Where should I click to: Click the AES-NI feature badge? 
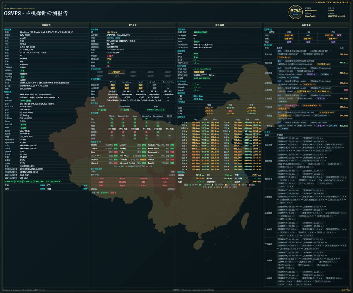9,181
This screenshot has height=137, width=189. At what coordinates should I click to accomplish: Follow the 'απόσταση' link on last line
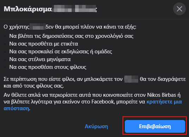pos(16,108)
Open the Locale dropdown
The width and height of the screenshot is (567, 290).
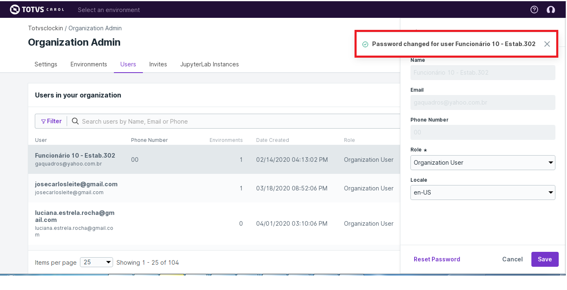pos(483,193)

++++++++++++++++++++

• Aim:
Revise the material from the line containing "This screenshot has" through the end, replacing "Locale dropdown" with "Locale menu" and changing nothing else. Return only those lines and omit the pictures.

• Response to this exercise:
This screenshot has height=137, width=189. At what coordinates should I click to accomplish: Follow the 'απόσταση' link on last line
pos(16,108)
Open the Locale menu
The width and height of the screenshot is (567, 290).
pos(483,193)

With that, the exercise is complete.